++++ Input

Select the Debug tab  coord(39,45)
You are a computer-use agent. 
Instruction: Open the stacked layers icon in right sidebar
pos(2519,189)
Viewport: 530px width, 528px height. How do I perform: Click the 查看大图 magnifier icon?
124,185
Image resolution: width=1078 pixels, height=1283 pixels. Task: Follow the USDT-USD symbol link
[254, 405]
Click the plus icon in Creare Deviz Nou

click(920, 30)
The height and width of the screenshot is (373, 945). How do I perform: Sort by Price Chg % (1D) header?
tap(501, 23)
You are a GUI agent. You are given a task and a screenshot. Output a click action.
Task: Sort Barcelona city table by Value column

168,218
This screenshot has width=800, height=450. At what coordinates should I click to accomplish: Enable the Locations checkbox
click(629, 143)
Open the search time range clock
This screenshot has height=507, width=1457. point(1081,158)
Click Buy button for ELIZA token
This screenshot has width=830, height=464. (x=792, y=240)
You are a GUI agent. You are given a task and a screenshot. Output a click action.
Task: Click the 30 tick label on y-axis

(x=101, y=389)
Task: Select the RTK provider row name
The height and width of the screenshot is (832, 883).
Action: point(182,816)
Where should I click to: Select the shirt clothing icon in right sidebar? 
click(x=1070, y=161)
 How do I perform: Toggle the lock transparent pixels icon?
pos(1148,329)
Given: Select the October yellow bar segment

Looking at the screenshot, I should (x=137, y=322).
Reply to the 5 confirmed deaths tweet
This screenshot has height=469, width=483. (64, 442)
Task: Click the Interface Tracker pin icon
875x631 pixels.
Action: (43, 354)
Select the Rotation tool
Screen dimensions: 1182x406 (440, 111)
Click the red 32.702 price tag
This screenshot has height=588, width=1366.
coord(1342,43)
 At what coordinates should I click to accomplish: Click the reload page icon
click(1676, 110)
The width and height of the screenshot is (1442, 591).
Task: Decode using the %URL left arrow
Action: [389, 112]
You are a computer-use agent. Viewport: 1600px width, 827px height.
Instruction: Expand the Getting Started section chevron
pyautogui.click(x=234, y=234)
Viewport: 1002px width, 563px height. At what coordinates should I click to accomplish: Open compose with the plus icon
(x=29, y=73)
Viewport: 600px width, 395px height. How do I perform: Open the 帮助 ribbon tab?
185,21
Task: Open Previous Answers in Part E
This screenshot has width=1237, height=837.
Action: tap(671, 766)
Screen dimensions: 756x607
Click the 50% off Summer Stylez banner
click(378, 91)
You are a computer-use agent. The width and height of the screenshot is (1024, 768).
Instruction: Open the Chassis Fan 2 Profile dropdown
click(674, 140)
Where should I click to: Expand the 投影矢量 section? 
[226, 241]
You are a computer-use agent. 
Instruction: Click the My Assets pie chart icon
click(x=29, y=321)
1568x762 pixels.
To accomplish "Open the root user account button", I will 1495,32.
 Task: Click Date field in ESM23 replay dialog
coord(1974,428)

++++++++

* _Problem_: Reproduce, character for character, the portion of the records above that begins with the line containing "Open the search time range clock" and ends with the line containing "(x=101, y=389)", including both of those lines.

* _Answer to this problem_:
Open the search time range clock
This screenshot has height=507, width=1457. point(1081,158)
Click Buy button for ELIZA token
This screenshot has width=830, height=464. (x=792, y=240)
You are a GUI agent. You are given a task and a screenshot. Output a click action.
Task: Click the 30 tick label on y-axis

(x=101, y=389)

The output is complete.